» **Written problem A**
Answer these questions from the website post:
(i) About how long did a full build take?
(ii) Which tool generates a table of contents?
(iii) Until what date will old.starbreaker.org stay up at minimum?
» **Written problem B**
Quote the stretch of the website post from "Nor did I want" through "January 1, 2025.".
» **Written problem C**
Decide whether each statement agrees with the website post. Answer yes or no, and quote the words that decide it.
(i) The writer wanted to make a full-on static site generator.
(ii) The current site, with this post, is being mirrored to old.starbreaker.org.
(iii) Each domain costs more to register for a year than a Friday night pizza outing.

» **Selected excerpt**

============================================================

This might seem incredibly gnarly, and it probably is. However, a full build only took about 15 seconds with over 200 posts and several novels running over 50,000 words. Nevertheless, this still wasn’t good enough. I didn’t want to make a full-on static site generator, even if it was built from shell scripts.

I hit upon a happier medium when building a less salty and non-Oedipal altenative to Motherfucking Website called Actual Website. I have a template that I copy when creating a new page. I fill out part of the template using my editor’s find/replace functions. The rest is filled out with a shell script. I handle partials with hxincl and generate a table of contents with hxtoc.1

Nor did I want to continue running starbreaker.org as I had been. Right now this is an everything/nothing site. I write about everything here, where “everything” is whatever I’m into at the time. However, this lack of focus is crowding out the fiction I want to write.

I also have multiple domains, of which starbreaker.org is but one. They cost relatively little to rent per year; each costs less to register for a year than it costs my wife and me to go out for pizza on a Friday night.2

Here’s what I’m thinking of doing. First: this site in its current form, with this post, is getting mirrored to old.starbreaker.org. This domain will remain up until at least January 1, 2025.

Next, I will be building websites at the following domains, for the following purposes.

============================================================

» **Data lines**
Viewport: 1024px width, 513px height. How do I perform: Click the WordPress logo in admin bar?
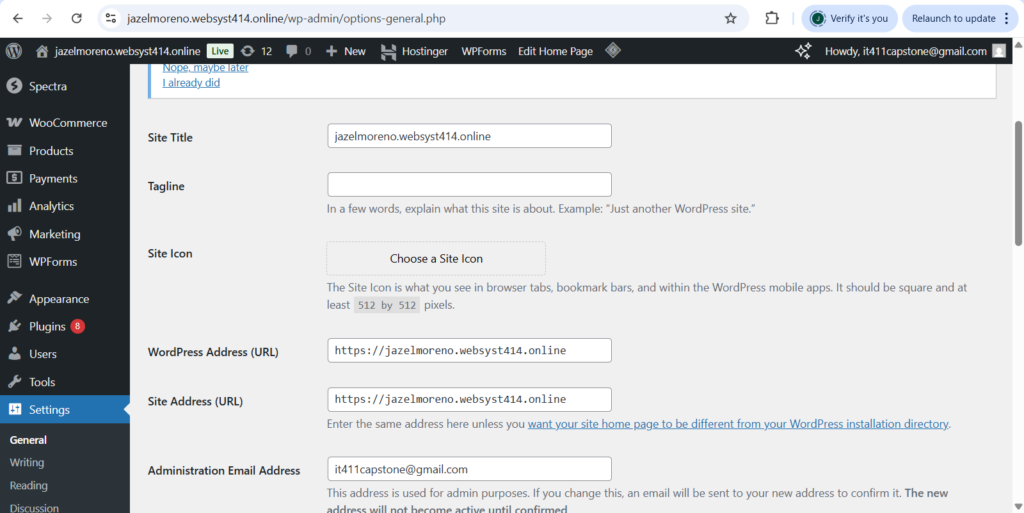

============================================================

» **Written answer A**
(i) About 15 seconds.
(ii) hxtoc.
(iii) January 1, 2025.

» **Written answer B**
Nor did I want to continue running starbreaker.org as I had been. Right now this is an everything/nothing site. I write about everything here, where “everything” is whatever I’m into at the time. However, this lack of focus is crowding out the fiction I want to write.

I also have multiple domains, of which starbreaker.org is but one. They cost relatively little to rent per year; each costs less to register for a year than it costs my wife and me to go out for pizza on a Friday night.2

Here’s what I’m thinking of doing. First: this site in its current form, with this post, is getting mirrored to old.starbreaker.org. This domain will remain up until at least January 1, 2025.

» **Written answer C**
(i) No: "I didn’t want to make a full-on static site generator"
(ii) Yes: "this site in its current form, with this post, is getting mirrored to old.starbreaker.org"
(iii) No: "each costs less to register for a year than it costs my wife and me to go out for pizza on a Friday night"